Arthur Mitchell, the co-founder of the Dance Theatre of Harlem, gives Misty important advice about how to survive the ballet world as a Black woman. He reminds her of her own worth and re-sparks her self-confidence, leading her to persist at ABT and demand that Kevin McKenzie take notice.
“It was also true that he had watched me grow up, and with that our relationship evolved. I saw him at first as an authority figure, for whom I had tremendous respect and who I desperately wanted to please. He then became a mentor offering guidance and encouragement. And now, more than a decade later, I view him as a colleague to whom I can speak, grown-up to grown-up, dancer to dancer.”
Speaking of Kevin, Misty realizes that though she initially saw him as an intimidating authority figure she needed to impress, he was actually a mentor who gave her many opportunities to grow and always supported her. Later, she learns to see him as an equal and develops a relationship with him built on trust and respect.
“Working with Prince—experiencing his brilliance, his attention to detail, but also his belief in me—boosted my confidence immeasurably. Executing something that was his vision but based largely on my own, without the incremental coaching of my ballet mistresses, made me feel independent, as if I was truly a professional at last.”
Misty enjoys an inspiring and confidence-boosting collaborative relationship with the pop singer Prince. While collaborating with him, she watches his professionalism and learns to see herself as a professional because he trusts her judgment and takes her seriously as an artist.
“I choose to define myself. I am a black woman, and my identity is not a card to play, or a label that I begrudgingly accept because it’s been assigned to me. It’s the African American culture that has raised me, that has shaped my body and my worldview.

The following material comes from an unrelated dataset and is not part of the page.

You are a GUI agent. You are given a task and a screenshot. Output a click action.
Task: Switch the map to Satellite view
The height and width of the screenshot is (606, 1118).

Admittedly, I don’t always handle my hurt and outrage at prejudice I see so often very well, but I have agency in being able to speak my mind.”
Misty defies the critics who accuse her of “play[ing] the race card” and takes control of her own identity and sense of self (235). She embraces her identity as a Black woman, pointing out the ways that her culture has made her who she is and is instrumental to her success. This quote exemplifies the way Misty has integrated her racial and artistic identities.
“It was me, in full blazing color. There was my face, head thrown back in joy, and my body exuding power and femininity as I stood en pointe on a twenty-four-foot advertisement, waving from the front of the Metropolitan Opera. Misty Copeland. The Firebird. […] In all my years living in New York City, I had never seen a black woman on the facade of the Met.”
Misty returns to the moments that opened the memoir in the Prologue, when she is about to premiere as the Firebird. The instant she sees her own face on the banner is emotional and impactful, not only because she has never seen a Black woman on the front of the building before but also because it signifies a culmination of her Dedication and Discipline and a sign of her success.
“My fears are that it could be another two decades before another black woman is in the position that I hold with an elite ballet company. That if I don’t rise to principal, people will feel I have failed them.
I still want it. To be a principal dancer with ABT […] But whether or not I become the first female African American principal dancer in an elite company, I know that I’ve had an impact by having a voice and sharing my story.”
As she concludes her memoir, Misty admits to her fears, the same anxieties she has had since childhood. She fears what people think of her, and she fears letting her supporters down. She also fears that despite her personal success, it will not be enough to open doors for those who come after her. However, she intends to use her position to speak up for others. She eventually achieved her ambition: In 2015, she was promoted to principal dancer at ABT.